As part of their marketing campaign for the World Cup, soft drinks brand Pepsi has designed an interactive #FutbolNow vending machine, that gives football fans the opportunity to win a free shiny blue beverage if they are able to complete a series of challenges with a floating, virtual football. The machine is fitted with motion sensors that are able to track body movement as you tackle a digital version of Messi or Van Persie, showcasing your footie skills when it matters. Pepsi has previously used the concept of interactive vending machines, which enabled you to buy drinks for your friends via Facebook, but we think this one is a little bit more fun. With the chance to win a free can, what’s not to love? Keep a look out for these machines near you and see if you can take on the World Cup pros!
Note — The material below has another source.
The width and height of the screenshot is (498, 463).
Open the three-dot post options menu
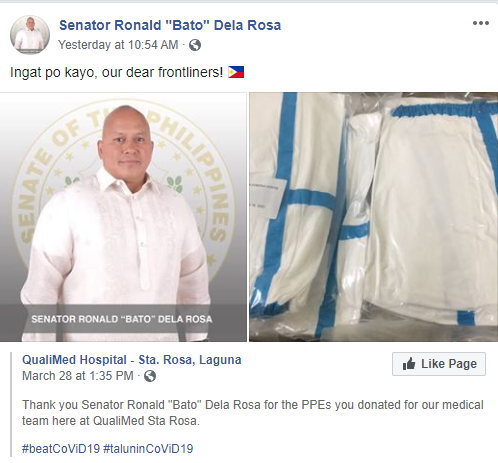click(x=481, y=23)
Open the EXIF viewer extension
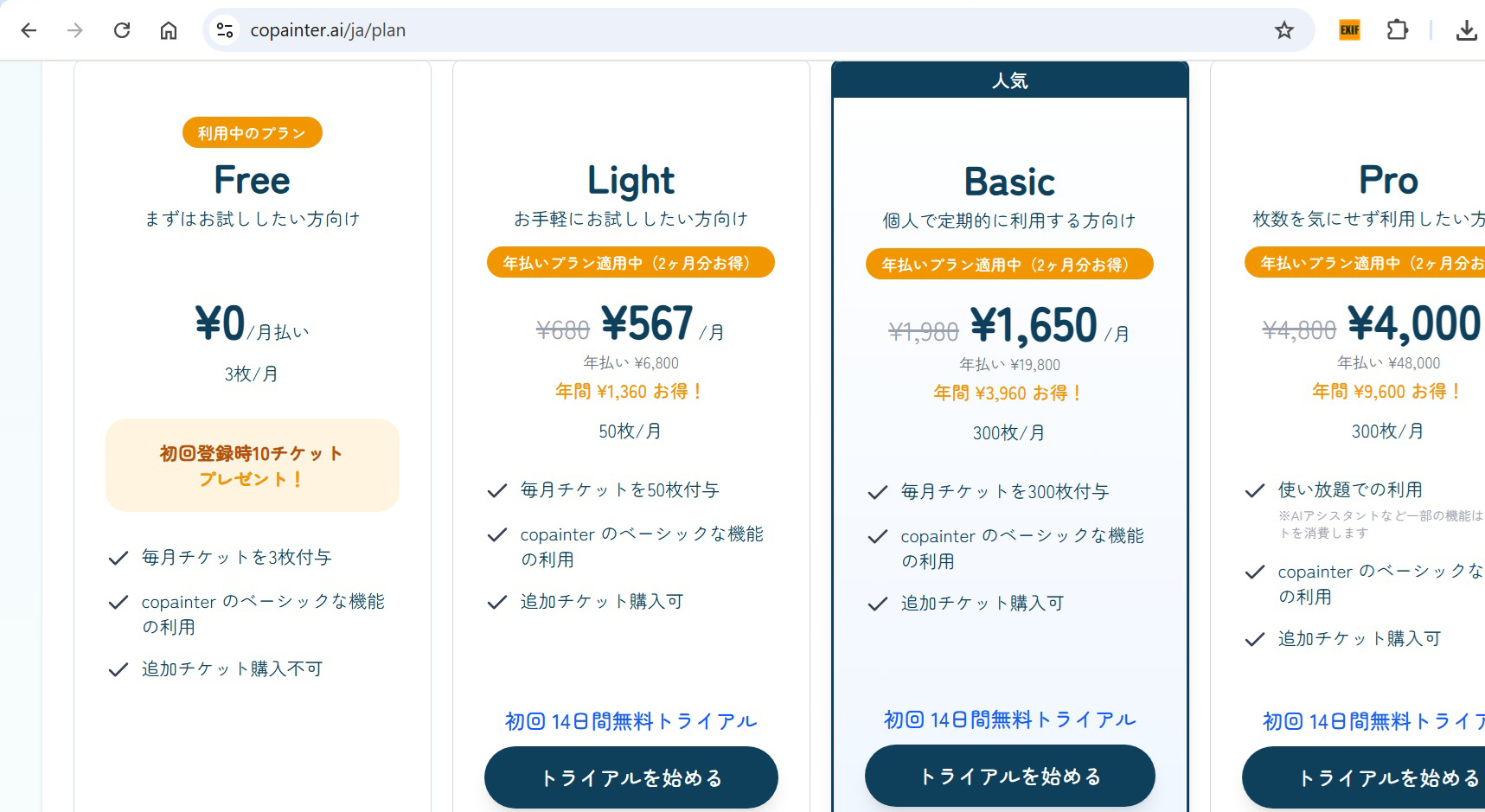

We’re a big fan of using social media for social good. The recent campaign behind#BringBackOurGirls, where more than 200 Nigerian schoolgirls were kidnapped from their boarding school by armed Islamist militants, demonstrates the impact that social media has on current affairs. Thousands of people across the world, including First Lady Michelle Obama, have posted images of themselves on social media holding a piece of paper with the hashtag, and making the campaign viral. Widespread social campaigns such as this are notjust shared and liked by friends and family on your social feed, but are picked up by journalists, politicians and influencers who are able to keep this important issue in the public eye.
In the run up to Coldplay’s new album release, Ghost Stories, the band created an international scavenger hunt, by hiding handwritten lyrics on pieces of paper in nine libraries around the world. The clues were given out via Twitter for fans to figure out which country would be the next to hold the lyrics, and countries spanned from Mexico to New Zealand. One lucky finder also got the ultimate golden ticket, which gave them a trip for two to see them play live at London’s Royal Albert Hall later this year. This is undoubtedly one of the most ambitious uses of social media for hide and seek, and like Radiohead’s “Pay What You Want” campaign, demonstrates how bands are utilising new social technologies to convey their message.
Pinterest has announced the launch of trial paid advertisements, in the form of promoted pins. A handful of companies across a range of industries will be participating, such as Walt Disney Resorts,GAP and Ziploc. The pins will only appear on the search and category feed, and they are marked with text to indicate that they are ads. Pinterest has historically been weak on data, and sales delivered have been over-hyped, so it will be interesting to see how the trial goes from a brand perspective.